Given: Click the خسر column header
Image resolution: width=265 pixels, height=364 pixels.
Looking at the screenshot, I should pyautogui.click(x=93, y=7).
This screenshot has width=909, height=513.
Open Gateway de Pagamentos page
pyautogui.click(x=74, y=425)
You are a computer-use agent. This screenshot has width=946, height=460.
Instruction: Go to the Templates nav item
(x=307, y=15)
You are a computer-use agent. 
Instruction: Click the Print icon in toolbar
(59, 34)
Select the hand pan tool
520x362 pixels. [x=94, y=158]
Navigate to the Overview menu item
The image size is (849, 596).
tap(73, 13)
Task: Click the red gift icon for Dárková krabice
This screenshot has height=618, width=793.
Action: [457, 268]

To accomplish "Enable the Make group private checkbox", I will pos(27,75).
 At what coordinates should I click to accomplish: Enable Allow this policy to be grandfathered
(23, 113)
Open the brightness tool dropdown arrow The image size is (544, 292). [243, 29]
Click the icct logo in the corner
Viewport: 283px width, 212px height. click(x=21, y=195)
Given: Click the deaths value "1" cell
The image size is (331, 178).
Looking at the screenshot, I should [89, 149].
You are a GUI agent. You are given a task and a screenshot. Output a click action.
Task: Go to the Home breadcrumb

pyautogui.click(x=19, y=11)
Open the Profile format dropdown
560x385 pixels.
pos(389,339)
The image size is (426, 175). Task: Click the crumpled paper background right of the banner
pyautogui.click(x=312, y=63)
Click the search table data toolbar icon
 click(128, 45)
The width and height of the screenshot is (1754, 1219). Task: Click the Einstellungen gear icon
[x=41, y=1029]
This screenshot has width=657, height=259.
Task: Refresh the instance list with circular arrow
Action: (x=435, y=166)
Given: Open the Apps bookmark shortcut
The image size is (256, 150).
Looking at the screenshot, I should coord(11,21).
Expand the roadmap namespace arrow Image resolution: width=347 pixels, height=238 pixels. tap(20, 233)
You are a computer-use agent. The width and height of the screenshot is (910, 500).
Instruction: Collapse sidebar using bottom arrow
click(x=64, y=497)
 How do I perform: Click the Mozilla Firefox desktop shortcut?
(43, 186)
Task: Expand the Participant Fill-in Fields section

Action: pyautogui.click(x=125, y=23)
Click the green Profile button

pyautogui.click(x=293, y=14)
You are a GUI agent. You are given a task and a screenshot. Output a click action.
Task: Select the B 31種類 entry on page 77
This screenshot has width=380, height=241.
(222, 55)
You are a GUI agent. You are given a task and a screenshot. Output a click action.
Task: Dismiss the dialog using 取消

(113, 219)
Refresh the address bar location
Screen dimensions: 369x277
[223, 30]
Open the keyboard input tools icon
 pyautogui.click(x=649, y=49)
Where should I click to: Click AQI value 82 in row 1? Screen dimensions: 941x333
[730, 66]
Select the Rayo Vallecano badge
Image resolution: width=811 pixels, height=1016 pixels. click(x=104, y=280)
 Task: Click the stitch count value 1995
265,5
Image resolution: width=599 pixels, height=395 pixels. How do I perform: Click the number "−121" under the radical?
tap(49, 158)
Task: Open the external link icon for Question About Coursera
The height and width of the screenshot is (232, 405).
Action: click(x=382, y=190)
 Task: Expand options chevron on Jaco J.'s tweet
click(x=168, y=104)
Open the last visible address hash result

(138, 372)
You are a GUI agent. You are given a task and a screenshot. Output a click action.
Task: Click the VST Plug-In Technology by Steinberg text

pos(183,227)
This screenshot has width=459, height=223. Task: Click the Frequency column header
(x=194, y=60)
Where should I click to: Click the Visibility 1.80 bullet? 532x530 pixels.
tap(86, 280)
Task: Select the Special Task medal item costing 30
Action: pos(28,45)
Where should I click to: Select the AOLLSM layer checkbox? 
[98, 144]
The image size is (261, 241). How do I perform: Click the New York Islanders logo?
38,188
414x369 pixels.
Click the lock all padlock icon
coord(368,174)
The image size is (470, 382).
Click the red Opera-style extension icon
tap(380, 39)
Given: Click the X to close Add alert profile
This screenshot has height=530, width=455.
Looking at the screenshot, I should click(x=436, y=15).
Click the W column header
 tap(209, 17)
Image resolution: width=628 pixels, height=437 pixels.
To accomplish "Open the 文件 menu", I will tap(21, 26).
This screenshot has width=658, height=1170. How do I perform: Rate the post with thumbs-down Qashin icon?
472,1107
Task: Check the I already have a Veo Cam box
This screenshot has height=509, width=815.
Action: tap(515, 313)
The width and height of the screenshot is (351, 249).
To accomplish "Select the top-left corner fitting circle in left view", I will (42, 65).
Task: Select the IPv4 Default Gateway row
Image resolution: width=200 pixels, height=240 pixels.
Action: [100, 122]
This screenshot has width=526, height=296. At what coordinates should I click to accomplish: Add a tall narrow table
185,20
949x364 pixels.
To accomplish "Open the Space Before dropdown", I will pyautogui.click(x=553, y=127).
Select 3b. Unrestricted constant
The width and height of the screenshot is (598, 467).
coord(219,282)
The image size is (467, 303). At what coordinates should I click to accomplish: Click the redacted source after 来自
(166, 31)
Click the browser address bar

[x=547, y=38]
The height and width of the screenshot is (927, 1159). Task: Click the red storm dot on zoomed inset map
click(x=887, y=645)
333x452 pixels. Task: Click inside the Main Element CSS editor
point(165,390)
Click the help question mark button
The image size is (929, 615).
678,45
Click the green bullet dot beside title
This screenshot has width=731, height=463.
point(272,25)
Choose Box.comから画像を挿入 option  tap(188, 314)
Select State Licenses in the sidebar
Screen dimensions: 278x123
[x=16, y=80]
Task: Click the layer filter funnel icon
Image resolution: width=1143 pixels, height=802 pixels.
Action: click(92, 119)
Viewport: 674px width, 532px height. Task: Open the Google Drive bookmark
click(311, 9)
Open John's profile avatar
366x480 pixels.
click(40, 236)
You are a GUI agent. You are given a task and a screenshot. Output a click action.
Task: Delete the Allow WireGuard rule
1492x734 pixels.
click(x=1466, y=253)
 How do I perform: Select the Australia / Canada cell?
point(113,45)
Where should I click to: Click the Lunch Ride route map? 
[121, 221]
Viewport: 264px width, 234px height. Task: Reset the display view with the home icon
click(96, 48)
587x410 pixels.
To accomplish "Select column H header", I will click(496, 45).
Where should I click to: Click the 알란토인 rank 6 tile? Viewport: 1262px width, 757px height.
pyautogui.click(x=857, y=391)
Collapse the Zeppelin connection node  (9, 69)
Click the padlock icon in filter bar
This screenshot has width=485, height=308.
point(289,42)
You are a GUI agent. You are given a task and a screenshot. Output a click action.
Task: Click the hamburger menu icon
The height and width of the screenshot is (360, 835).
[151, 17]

....

TO DO
In full and without change, transcribe the entries.

RESULT
Given: Click the خسر column header
Image resolution: width=265 pixels, height=364 pixels.
Looking at the screenshot, I should pyautogui.click(x=93, y=7).
This screenshot has width=909, height=513.
Open Gateway de Pagamentos page
pyautogui.click(x=74, y=425)
You are a computer-use agent. This screenshot has width=946, height=460.
Instruction: Go to the Templates nav item
(x=307, y=15)
You are a computer-use agent. 
Instruction: Click the Print icon in toolbar
(59, 34)
Select the hand pan tool
520x362 pixels. [x=94, y=158]
Navigate to the Overview menu item
The image size is (849, 596).
tap(73, 13)
Task: Click the red gift icon for Dárková krabice
This screenshot has height=618, width=793.
Action: [457, 268]

To accomplish "Enable the Make group private checkbox", I will pos(27,75).
 At what coordinates should I click to accomplish: Enable Allow this policy to be grandfathered
(23, 113)
Open the brightness tool dropdown arrow The image size is (544, 292). [243, 29]
Click the icct logo in the corner
Viewport: 283px width, 212px height. click(x=21, y=195)
Given: Click the deaths value "1" cell
The image size is (331, 178).
Looking at the screenshot, I should [89, 149].
You are a GUI agent. You are given a task and a screenshot. Output a click action.
Task: Go to the Home breadcrumb

pyautogui.click(x=19, y=11)
Open the Profile format dropdown
560x385 pixels.
pos(389,339)
The image size is (426, 175). Task: Click the crumpled paper background right of the banner
pyautogui.click(x=312, y=63)
Click the search table data toolbar icon
 click(128, 45)
The width and height of the screenshot is (1754, 1219). Task: Click the Einstellungen gear icon
[x=41, y=1029]
This screenshot has width=657, height=259.
Task: Refresh the instance list with circular arrow
Action: (x=435, y=166)
Given: Open the Apps bookmark shortcut
The image size is (256, 150).
Looking at the screenshot, I should coord(11,21).
Expand the roadmap namespace arrow Image resolution: width=347 pixels, height=238 pixels. tap(20, 233)
You are a computer-use agent. The width and height of the screenshot is (910, 500).
Instruction: Collapse sidebar using bottom arrow
click(x=64, y=497)
 How do I perform: Click the Mozilla Firefox desktop shortcut?
(43, 186)
Task: Expand the Participant Fill-in Fields section

Action: pyautogui.click(x=125, y=23)
Click the green Profile button

pyautogui.click(x=293, y=14)
You are a GUI agent. You are given a task and a screenshot. Output a click action.
Task: Select the B 31種類 entry on page 77
This screenshot has width=380, height=241.
(222, 55)
You are a GUI agent. You are given a task and a screenshot. Output a click action.
Task: Dismiss the dialog using 取消

(113, 219)
Refresh the address bar location
Screen dimensions: 369x277
[223, 30]
Open the keyboard input tools icon
 pyautogui.click(x=649, y=49)
Where should I click to: Click AQI value 82 in row 1? Screen dimensions: 941x333
[730, 66]
Select the Rayo Vallecano badge
Image resolution: width=811 pixels, height=1016 pixels. click(x=104, y=280)
 Task: Click the stitch count value 1995
265,5
Image resolution: width=599 pixels, height=395 pixels. How do I perform: Click the number "−121" under the radical?
tap(49, 158)
Task: Open the external link icon for Question About Coursera
The height and width of the screenshot is (232, 405).
Action: click(x=382, y=190)
 Task: Expand options chevron on Jaco J.'s tweet
click(x=168, y=104)
Open the last visible address hash result

(138, 372)
You are a GUI agent. You are given a task and a screenshot. Output a click action.
Task: Click the VST Plug-In Technology by Steinberg text

pos(183,227)
This screenshot has width=459, height=223. Task: Click the Frequency column header
(x=194, y=60)
Where should I click to: Click the Visibility 1.80 bullet? 532x530 pixels.
tap(86, 280)
Task: Select the Special Task medal item costing 30
Action: pos(28,45)
Where should I click to: Select the AOLLSM layer checkbox? 
[98, 144]
The image size is (261, 241). How do I perform: Click the New York Islanders logo?
38,188
414x369 pixels.
Click the lock all padlock icon
coord(368,174)
The image size is (470, 382).
Click the red Opera-style extension icon
tap(380, 39)
Given: Click the X to close Add alert profile
This screenshot has height=530, width=455.
Looking at the screenshot, I should click(x=436, y=15).
Click the W column header
 tap(209, 17)
Image resolution: width=628 pixels, height=437 pixels.
To accomplish "Open the 文件 menu", I will tap(21, 26).
This screenshot has width=658, height=1170. How do I perform: Rate the post with thumbs-down Qashin icon?
472,1107
Task: Check the I already have a Veo Cam box
This screenshot has height=509, width=815.
Action: tap(515, 313)
The width and height of the screenshot is (351, 249).
To accomplish "Select the top-left corner fitting circle in left view", I will (42, 65).
Task: Select the IPv4 Default Gateway row
Image resolution: width=200 pixels, height=240 pixels.
Action: [100, 122]
This screenshot has width=526, height=296. At what coordinates should I click to accomplish: Add a tall narrow table
185,20
949x364 pixels.
To accomplish "Open the Space Before dropdown", I will pyautogui.click(x=553, y=127).
Select 3b. Unrestricted constant
The width and height of the screenshot is (598, 467).
coord(219,282)
The image size is (467, 303). At what coordinates should I click to accomplish: Click the redacted source after 来自
(166, 31)
Click the browser address bar

[x=547, y=38]
The height and width of the screenshot is (927, 1159). Task: Click the red storm dot on zoomed inset map
click(x=887, y=645)
333x452 pixels. Task: Click inside the Main Element CSS editor
point(165,390)
Click the help question mark button
The image size is (929, 615).
678,45
Click the green bullet dot beside title
This screenshot has width=731, height=463.
point(272,25)
Choose Box.comから画像を挿入 option  tap(188, 314)
Select State Licenses in the sidebar
Screen dimensions: 278x123
[x=16, y=80]
Task: Click the layer filter funnel icon
Image resolution: width=1143 pixels, height=802 pixels.
Action: click(92, 119)
Viewport: 674px width, 532px height. Task: Open the Google Drive bookmark
click(311, 9)
Open John's profile avatar
366x480 pixels.
click(40, 236)
You are a GUI agent. You are given a task and a screenshot. Output a click action.
Task: Delete the Allow WireGuard rule
1492x734 pixels.
click(x=1466, y=253)
 How do I perform: Select the Australia / Canada cell?
point(113,45)
Where should I click to: Click the Lunch Ride route map? 
[121, 221]
Viewport: 264px width, 234px height. Task: Reset the display view with the home icon
click(96, 48)
587x410 pixels.
To accomplish "Select column H header", I will click(496, 45).
Where should I click to: Click the 알란토인 rank 6 tile? Viewport: 1262px width, 757px height.
pyautogui.click(x=857, y=391)
Collapse the Zeppelin connection node  (9, 69)
Click the padlock icon in filter bar
This screenshot has width=485, height=308.
point(289,42)
You are a GUI agent. You are given a task and a screenshot. Output a click action.
Task: Click the hamburger menu icon
The height and width of the screenshot is (360, 835).
[151, 17]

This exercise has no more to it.